* PROBLEM DETAILS *
Of the entries below, return only those lines from the line with "This screenshot has width=862, height=636." to the line with "Task: Click the green loading bar at top", exactly, both included.

Stored items
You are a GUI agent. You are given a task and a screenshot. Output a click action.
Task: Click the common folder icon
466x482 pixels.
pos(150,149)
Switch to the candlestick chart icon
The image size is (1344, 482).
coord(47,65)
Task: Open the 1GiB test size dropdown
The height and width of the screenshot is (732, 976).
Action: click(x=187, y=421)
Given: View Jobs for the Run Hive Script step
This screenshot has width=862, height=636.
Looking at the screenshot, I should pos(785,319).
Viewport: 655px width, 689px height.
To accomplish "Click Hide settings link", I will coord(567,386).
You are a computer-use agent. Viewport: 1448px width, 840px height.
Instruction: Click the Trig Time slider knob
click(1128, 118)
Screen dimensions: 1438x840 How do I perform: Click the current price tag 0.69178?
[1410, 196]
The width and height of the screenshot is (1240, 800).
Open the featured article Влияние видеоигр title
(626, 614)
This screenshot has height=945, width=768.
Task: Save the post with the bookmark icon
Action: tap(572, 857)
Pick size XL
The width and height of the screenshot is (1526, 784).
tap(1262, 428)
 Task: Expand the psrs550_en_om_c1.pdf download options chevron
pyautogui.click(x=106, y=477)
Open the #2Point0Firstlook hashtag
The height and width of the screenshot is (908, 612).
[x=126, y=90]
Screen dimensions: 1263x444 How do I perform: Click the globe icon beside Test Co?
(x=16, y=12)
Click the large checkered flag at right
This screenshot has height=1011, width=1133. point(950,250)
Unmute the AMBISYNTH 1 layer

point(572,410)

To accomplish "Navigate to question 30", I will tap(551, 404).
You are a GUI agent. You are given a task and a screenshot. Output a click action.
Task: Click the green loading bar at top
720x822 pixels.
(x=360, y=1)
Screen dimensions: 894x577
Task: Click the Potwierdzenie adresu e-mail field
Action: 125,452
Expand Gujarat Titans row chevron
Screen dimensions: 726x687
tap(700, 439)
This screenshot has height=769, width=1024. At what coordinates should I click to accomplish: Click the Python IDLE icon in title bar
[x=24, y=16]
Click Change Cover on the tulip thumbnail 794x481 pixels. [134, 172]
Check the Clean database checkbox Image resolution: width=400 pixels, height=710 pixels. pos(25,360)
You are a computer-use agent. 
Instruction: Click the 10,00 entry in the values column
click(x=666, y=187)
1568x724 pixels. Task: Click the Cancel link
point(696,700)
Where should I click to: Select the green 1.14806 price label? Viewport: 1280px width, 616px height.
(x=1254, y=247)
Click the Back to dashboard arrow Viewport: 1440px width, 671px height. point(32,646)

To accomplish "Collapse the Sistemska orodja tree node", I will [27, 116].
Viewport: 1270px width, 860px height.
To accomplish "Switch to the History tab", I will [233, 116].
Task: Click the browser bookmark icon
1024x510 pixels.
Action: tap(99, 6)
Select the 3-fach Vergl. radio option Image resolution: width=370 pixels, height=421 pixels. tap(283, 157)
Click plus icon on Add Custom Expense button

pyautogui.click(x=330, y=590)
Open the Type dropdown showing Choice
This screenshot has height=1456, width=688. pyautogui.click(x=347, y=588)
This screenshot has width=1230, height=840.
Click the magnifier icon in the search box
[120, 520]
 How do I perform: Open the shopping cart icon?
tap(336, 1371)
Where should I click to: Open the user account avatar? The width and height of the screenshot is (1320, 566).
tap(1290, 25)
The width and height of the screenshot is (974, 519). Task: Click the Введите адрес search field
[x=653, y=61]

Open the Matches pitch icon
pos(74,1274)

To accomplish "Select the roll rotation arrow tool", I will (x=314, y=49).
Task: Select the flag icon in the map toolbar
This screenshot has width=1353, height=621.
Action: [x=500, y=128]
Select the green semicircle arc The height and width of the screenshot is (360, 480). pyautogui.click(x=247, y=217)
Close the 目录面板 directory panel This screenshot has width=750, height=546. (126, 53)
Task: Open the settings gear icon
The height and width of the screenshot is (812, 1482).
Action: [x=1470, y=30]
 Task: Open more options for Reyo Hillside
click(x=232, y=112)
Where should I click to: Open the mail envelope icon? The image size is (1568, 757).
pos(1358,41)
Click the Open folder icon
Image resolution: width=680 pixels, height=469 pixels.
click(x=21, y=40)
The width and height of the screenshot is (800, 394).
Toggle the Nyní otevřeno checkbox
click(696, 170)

* FINISHED EXERCISE *
This screenshot has width=862, height=636.
Looking at the screenshot, I should pos(785,319).
Viewport: 655px width, 689px height.
To accomplish "Click Hide settings link", I will coord(567,386).
You are a computer-use agent. Viewport: 1448px width, 840px height.
Instruction: Click the Trig Time slider knob
click(1128, 118)
Screen dimensions: 1438x840 How do I perform: Click the current price tag 0.69178?
[1410, 196]
The width and height of the screenshot is (1240, 800).
Open the featured article Влияние видеоигр title
(626, 614)
This screenshot has height=945, width=768.
Task: Save the post with the bookmark icon
Action: tap(572, 857)
Pick size XL
The width and height of the screenshot is (1526, 784).
tap(1262, 428)
 Task: Expand the psrs550_en_om_c1.pdf download options chevron
pyautogui.click(x=106, y=477)
Open the #2Point0Firstlook hashtag
The height and width of the screenshot is (908, 612).
[x=126, y=90]
Screen dimensions: 1263x444 How do I perform: Click the globe icon beside Test Co?
(x=16, y=12)
Click the large checkered flag at right
This screenshot has height=1011, width=1133. point(950,250)
Unmute the AMBISYNTH 1 layer

point(572,410)

To accomplish "Navigate to question 30", I will tap(551, 404).
You are a GUI agent. You are given a task and a screenshot. Output a click action.
Task: Click the green loading bar at top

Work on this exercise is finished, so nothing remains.